SimplestSort (WIP)

A Coq proof of SimplestSort (https://arxiv.org/abs/2110.01111).

Roadmap

• Proof of Permutation

• Proof of Sorted

Proof Outline (WIP)

Permutation

First, we prove that the output of simplest_sort is a permutation of the input list.

simplest_sort_permutation : forall l, Permutation l (simplest_sort l).

To prove this, we have to prove that swap is a permutation of the input list.

swap_permutation : forall l i j, Permutation l (swap l i j).

For this, we prove some lemmas.

Lemma firstn_nth : forall (l : list nat) (i : nat),
  i < length l ->
  firstn i l ++ [nth i l 0] = firstn (S i) l.

Lemma app3_permutation : forall (a b c : list nat),
  Permutation (a ++ b ++ c) (c ++ b ++ a).

Lemma decompose_permutation : forall (l : list nat) (i j : nat),
 (i < j) /\ (j < length l) /\ (i < length l) ->
    Permutation l (
     firstn i l ++ [nth i l 0] ++ skipn (S i) (firstn j l) ++ [nth j l 0] ++ skipn (S j) l
    ).

Using these lemmas, we can prove swap_permutation as follows.

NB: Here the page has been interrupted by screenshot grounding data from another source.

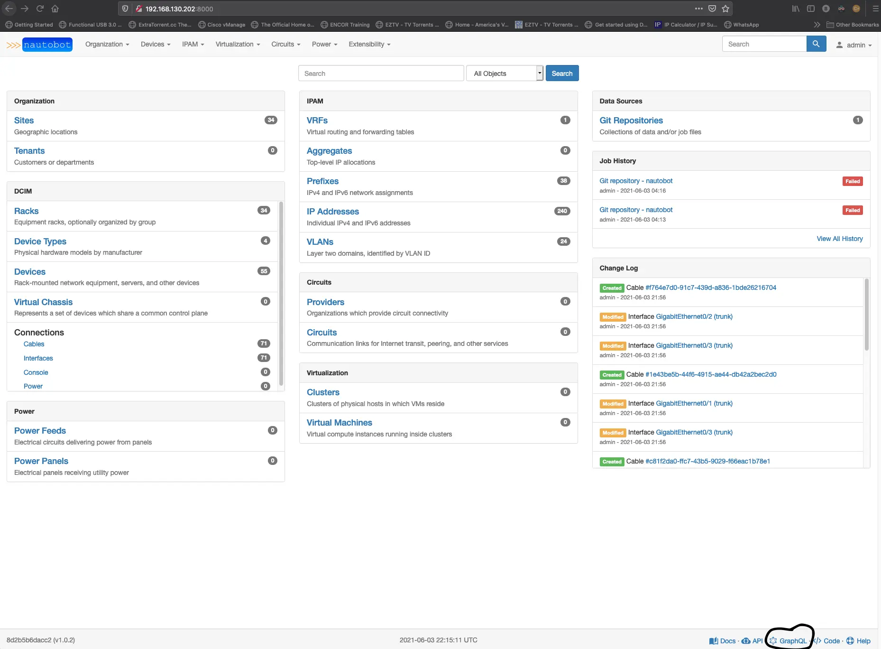Open the browser hamburger menu
The height and width of the screenshot is (649, 881).
(x=875, y=9)
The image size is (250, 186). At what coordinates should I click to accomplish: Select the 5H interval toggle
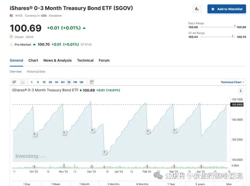tap(63, 82)
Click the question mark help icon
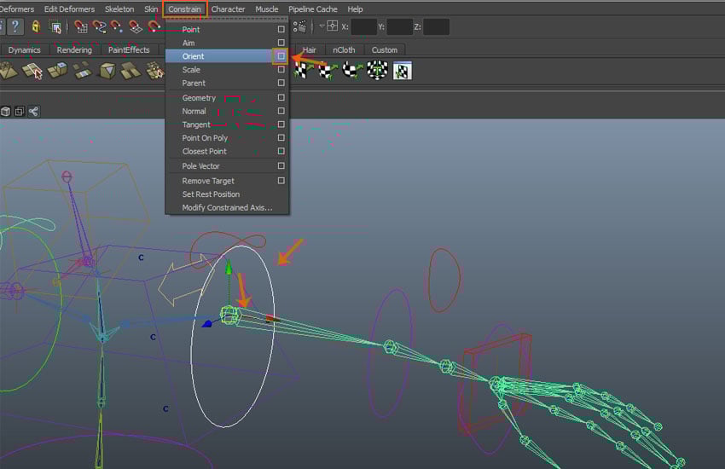 click(15, 26)
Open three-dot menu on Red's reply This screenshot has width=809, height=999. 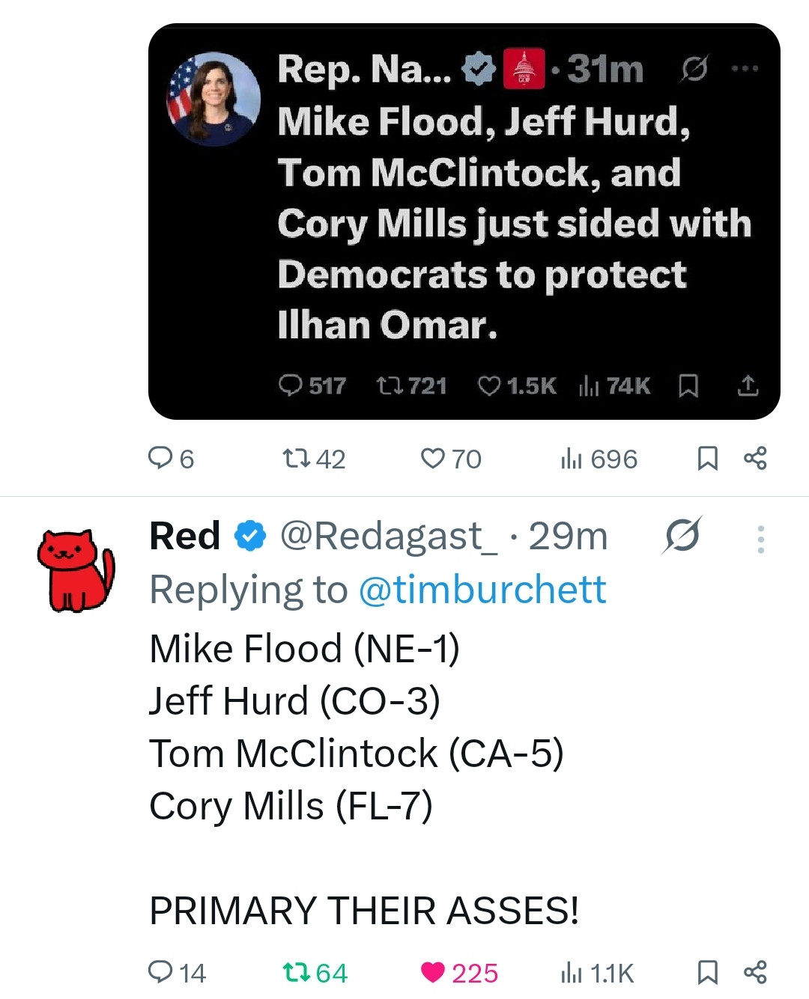tap(760, 539)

1. Decompose the input list into 5 parts (referred to as decompose l).
2. Apply decompose_permutation, resulting in Permutation l (decompose l).
3. To prove Permutation l (swap l i j), it suffices to prove Permutation (decompose l) (swap l i j) because Permutation is transitive.
4. swap l i j reduces to swapping the second and fourth elements of decompose l. Therefore, use Permutation_app_inv_l and Permutation_app_inv_r to remove the first and last parts, and then apply Permutation_app3 to swap the second and fourth elements.
5. This results in Permutation (decompose l) (swap l i j).
6. Finally, use Permutation_trans to prove Permutation l (swap l i j).